Are there any other logs/metrics you’d check to confirm whether this is a GC pause / scheduler stall / IO hiccup?
Examine the GC log to find the pauses around the time of your clock drift reports. Look for pauses that significantly exceed the "MaxGCPauseMillis" configured. (Default varies by java version--250ms now-a-days I think.)
If you are getting clock drifts that don't correspond to GC pauses, then look for:
Time warps from NTP (Windows doesn't slew for clock corrections the way competent OSs do). Consider not using Windows.
VM Hypervisor resource starvation. (Typical in IT controlled environments where hypervisors are deliberately overcommitted to save $$.)
The system is currently running in production, so I can’t restart the service at the moment. When I get a chance to restart the gateway and enable GC logging, I’ll check the pauses around the clock drift times and update the thread.
OS: Windows Server 2019 (Ignition and the database are on separate servers).
Disk: Both the DB and Gateway servers have plenty of free space (around ~1TB free), so it doesn’t appear to be related to disk capacity.
After increasing the Gateway heap size, the memory situation improved. However, the system has grown quite a lot over time, so I believe the issue may now be more related to topology and load distribution rather than OS or disk.
Currently we are running a single Gateway that handles:
• MQTT Engine (data coming from multiple sites/customers)
• SQL Bridge
• Alarm system + Historian
• Perspective / reporting loads
In total, this setup serves more than 5 customers / multiple facilities from the same Gateway.
Because of that, I’m starting to think that this architecture may not be ideal anymore. I’m considering separating the system into backend and frontend gateways, something like:
• Backend Gateway(s): MQTT ingestion, Historian, Alarming, SQL Bridge, database-heavy tasks
• Frontend Gateway: Perspective sessions, reporting, dashboards
Does this approach make sense at this scale?
If anyone has experience with a similar architecture (or best practices for splitting these modules across gateways), I’d really appreciate your suggestions.
If you mean 5 unique customers, not 5 sessions all belonging to the same company, then this is an IA license breach anyway and should be split into 5 independent servers.
No, it’s not about 5 different customers. What I meant here is the overall system load. I will look into separating the backend and frontend.
Currently, I’m not receiving any errors after restarting the service. Also, I will update the configuration file with the changes Phil suggested as soon as I have the opportunity to restart the service again.
Thanks.
You will not sublicense, rent, lease, sell, trade, resell, publish, transfer, or lend the Software or the Documentation without Inductive Automation’s written consent.
3.2
Hosted Systems. You will not permit any third party to benefit from the use or functionality of the Software via a rental, lease, timesharing, service bureau, hosting service, or other similar arrangement without Inductive Automation’s written consent.
The key word I was looking for that my IA rep told me years ago was “multi-tenant”, I don’t see that.

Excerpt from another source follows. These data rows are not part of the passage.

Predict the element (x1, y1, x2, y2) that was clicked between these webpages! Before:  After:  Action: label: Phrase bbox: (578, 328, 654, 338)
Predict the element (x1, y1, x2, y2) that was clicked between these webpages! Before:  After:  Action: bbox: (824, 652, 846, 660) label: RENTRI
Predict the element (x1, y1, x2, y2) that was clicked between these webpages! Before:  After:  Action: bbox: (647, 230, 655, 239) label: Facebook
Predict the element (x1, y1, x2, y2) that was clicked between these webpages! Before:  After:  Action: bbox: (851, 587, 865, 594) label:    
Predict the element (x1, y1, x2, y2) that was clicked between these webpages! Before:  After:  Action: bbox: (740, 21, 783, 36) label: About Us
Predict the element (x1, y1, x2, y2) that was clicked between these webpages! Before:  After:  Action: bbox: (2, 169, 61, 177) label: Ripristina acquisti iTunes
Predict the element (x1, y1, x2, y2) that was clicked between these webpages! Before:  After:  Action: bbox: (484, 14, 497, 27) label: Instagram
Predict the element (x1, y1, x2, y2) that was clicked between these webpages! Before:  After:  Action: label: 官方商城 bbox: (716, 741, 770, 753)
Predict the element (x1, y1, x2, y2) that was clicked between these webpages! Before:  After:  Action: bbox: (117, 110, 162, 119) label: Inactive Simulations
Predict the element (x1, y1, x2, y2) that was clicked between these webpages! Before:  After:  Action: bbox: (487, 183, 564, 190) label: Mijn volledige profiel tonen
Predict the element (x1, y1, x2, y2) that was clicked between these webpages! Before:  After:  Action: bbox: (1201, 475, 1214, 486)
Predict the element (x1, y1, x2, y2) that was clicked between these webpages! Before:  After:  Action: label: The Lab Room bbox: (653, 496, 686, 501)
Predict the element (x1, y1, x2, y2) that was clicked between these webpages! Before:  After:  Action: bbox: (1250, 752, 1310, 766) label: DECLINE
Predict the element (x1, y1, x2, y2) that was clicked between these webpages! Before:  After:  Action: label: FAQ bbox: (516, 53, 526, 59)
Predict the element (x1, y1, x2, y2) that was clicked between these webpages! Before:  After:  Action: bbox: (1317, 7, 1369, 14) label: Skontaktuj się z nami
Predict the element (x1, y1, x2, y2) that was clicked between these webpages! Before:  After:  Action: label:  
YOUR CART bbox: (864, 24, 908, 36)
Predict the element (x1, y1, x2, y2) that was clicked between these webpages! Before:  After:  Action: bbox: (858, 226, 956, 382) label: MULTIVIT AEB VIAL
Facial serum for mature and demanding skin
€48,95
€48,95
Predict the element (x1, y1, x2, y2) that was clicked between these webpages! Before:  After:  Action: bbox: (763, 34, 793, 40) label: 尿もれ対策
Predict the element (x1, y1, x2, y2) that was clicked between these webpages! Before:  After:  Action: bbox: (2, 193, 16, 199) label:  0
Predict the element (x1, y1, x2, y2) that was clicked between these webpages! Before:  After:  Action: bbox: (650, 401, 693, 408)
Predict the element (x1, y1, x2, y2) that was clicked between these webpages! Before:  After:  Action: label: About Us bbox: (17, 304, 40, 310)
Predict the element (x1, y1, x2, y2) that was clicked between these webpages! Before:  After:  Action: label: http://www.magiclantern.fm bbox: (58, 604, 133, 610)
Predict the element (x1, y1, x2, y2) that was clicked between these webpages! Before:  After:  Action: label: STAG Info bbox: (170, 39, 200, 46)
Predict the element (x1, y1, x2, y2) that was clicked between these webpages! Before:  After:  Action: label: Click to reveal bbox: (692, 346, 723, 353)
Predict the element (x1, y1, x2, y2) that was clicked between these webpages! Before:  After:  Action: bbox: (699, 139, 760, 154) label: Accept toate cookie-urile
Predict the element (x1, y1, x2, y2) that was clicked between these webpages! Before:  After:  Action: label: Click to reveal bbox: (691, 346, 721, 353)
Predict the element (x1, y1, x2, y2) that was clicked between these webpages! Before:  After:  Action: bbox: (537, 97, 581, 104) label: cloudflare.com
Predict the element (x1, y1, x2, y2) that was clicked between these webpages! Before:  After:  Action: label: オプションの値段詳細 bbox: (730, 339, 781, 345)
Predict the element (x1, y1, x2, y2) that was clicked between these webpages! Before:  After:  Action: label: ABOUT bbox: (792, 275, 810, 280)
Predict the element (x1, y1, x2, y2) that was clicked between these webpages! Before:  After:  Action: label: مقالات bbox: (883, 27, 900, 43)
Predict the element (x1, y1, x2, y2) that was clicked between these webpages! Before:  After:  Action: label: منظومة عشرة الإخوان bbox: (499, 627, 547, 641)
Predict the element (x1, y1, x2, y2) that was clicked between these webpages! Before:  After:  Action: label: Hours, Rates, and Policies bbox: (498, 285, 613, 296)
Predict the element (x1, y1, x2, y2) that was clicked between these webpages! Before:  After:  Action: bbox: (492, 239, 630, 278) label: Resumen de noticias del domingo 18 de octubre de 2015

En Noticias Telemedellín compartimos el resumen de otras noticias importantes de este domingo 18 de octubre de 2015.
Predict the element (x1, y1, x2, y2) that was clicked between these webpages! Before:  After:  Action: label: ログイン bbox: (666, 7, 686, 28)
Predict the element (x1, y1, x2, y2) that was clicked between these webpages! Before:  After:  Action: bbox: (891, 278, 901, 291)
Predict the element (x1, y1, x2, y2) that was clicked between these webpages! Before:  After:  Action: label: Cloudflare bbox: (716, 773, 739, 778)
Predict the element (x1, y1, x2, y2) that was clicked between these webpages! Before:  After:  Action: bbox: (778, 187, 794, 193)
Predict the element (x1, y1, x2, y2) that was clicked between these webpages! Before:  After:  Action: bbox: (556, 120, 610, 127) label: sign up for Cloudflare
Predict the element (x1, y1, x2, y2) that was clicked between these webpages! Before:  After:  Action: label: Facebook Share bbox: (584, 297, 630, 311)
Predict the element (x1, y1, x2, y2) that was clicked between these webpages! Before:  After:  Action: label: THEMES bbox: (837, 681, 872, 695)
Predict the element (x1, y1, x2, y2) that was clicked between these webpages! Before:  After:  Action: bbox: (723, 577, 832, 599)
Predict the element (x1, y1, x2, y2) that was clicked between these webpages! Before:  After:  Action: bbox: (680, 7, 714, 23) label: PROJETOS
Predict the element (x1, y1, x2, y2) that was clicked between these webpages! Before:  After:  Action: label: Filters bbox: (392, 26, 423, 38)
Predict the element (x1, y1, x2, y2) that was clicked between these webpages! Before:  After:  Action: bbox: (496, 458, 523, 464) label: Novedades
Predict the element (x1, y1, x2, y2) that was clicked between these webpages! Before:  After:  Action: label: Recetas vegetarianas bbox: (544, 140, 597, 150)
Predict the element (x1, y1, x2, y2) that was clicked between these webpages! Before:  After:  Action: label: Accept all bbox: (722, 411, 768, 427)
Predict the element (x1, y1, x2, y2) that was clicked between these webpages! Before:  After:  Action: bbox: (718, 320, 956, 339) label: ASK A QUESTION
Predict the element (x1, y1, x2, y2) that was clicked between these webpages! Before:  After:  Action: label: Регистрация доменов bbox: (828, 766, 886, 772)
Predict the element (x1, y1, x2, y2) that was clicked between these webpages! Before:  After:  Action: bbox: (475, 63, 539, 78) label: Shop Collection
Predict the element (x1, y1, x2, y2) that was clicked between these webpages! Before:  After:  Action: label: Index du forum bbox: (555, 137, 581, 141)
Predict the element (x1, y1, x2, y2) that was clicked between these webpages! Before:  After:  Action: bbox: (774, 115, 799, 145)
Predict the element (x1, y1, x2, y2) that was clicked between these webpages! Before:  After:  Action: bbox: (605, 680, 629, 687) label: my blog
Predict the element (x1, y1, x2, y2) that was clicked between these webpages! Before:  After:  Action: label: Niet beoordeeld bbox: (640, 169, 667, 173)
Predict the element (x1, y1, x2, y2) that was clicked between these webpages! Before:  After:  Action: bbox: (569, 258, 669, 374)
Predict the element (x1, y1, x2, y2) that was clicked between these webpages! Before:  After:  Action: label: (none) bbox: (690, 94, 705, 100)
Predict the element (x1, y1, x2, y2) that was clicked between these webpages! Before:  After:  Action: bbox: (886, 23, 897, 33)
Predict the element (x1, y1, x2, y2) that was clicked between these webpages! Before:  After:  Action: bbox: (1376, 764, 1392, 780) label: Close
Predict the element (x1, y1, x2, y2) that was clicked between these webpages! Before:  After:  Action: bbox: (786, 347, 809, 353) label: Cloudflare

It definitely gets into a gray area. We have a potential project that is a company that has let's say 100 trailers that has equipment on them with a local HMI, and they want to have a central server that they can operate the units remotely or just monitor them and run reports. They don't operate these trailers themselves, but they lease the trailers out to customers and those customers would get access to the central server to also monitor all of their leased units. Technically they wouldn't be leasing the software to the customers, because the main system is owned/operated by the lessor of the equipment, and they're just allowing their customers who lease the equipment to access all their systems remotely via their server. I personally don't think this violates the license agreement but like you, IANAL.